Scientists extract DNA from ‘vampire squid from hell’ and uncover 300-million-year-old secret

About eight hundred meters below the surface, where the sea stops being blue and becomes black like a blackboard, a being moves that seems to have been designed more by imagination than by nature. It has tentacles that light up, a cloak that wraps it like a curtain and two thin filaments that oscillate in the water like listening antennas. It’s the vampire squid, Vampyroteuthis infernalisthe “gentle monster” of the abyss.

The name would make you think of a ferocious predator, but there is nothing vampire-like about it. It doesn’t hunt, it doesn’t eat fish, it doesn’t suck blood. Instead it collects debris and particles that float in the ocean areas poorer in oxygen, a “marine snow” that slides in front of it as if it were cosmic sand. He does it with the patience of someone who doesn’t need to run anywhere.

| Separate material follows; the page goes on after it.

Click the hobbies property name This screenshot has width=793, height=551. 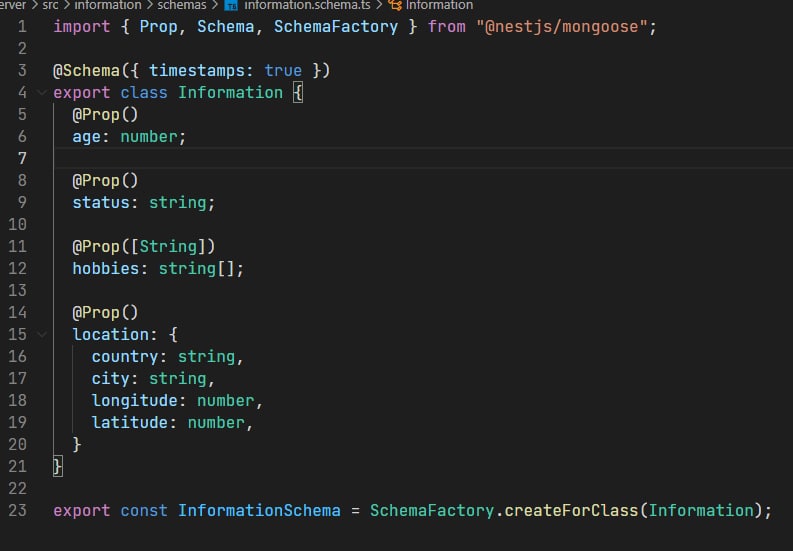click(105, 268)
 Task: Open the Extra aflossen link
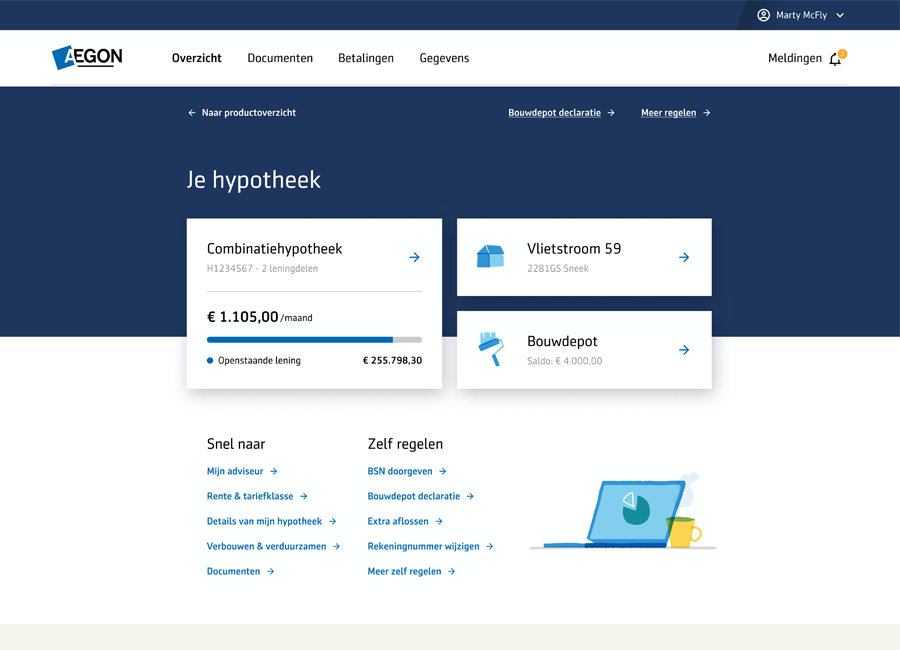point(398,521)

For those who observe it for the first time, the eyes are especially striking: enormous, almost disproportionate, slow to fix any luminous trace that manages to creep into that eternal darkness. They are wide open windows in an unforgiving environment, and the tangible sign of a very ancient evolution.

An ancient creature that holds a gigantic genetic heritage

The real surprise, however, does not come from its appearance, but from its genome, which an international group of researchers has just sequenced in a study published in iScience (“Giant genome of the vampire squid reveals the derived state of modern octopod karyotypes”).

The result shocked everyone: the vampire squid has over 11 billion base pairs, a size four times larger than the human genome and the largest ever recorded in a cephalopod. A monumental genetic archive, almost excessive for such a discreet animal.

The most interesting aspect, however, lies in its structure. Although it belongs to the Octopodiformes, the same group as octopuses, its DNA resembles that of squid and cuttlefish in many ways. This element, which may seem like a technical detail, has overturned a deep-rooted belief: the common ancestor of octopuses and squids – which lived about 300 million years ago, well before the dinosaurs – had a body organization more similar to that of squids.

This is stated by Dr. Oleg Simakov, author of the study, who defined the discovery as “a missing piece in the evolutionary history of cephalopods”. It is as if the vampire squid had kept aside, with almost obstinate care, an ancient genetic model that the rest of its family then reshuffled, rewrote and transformed into something else.

How octopuses became what they are

The behavior of modern octopuses – their intelligence, ability to manipulate objects, fluid movements and surprising adaptability – is the result of unusual evolution.

In fact, the study shows that octopuses have not developed new genes, as often happens in great evolutionary revolutions. Instead, they went through a massive process of reorganization of the genome: shifts, fusions, internal mixing as if someone had taken all the pages of a manual and reassembled them without following the index. The vampire squid, however, seems to have chosen the opposite path: to conserve rather than change. Remaining faithful to a primordial form, like an ancient manuscript that has remained intact while the language around it evolves, becomes contaminated, reinvents itself.

This quiet genetic immobility is why scientists often call it a “living fossil.” Not in the sense of an immobile relic, but as a witness to a past that continues to breathe in the depths of the sea. His way of life confirms this role: he does not need to hunt, nor compete, nor chase. Navigate an oxygen-poor world thanks to a slow, calibrated, almost meditative metabolism. He survived because he was in no hurry to change.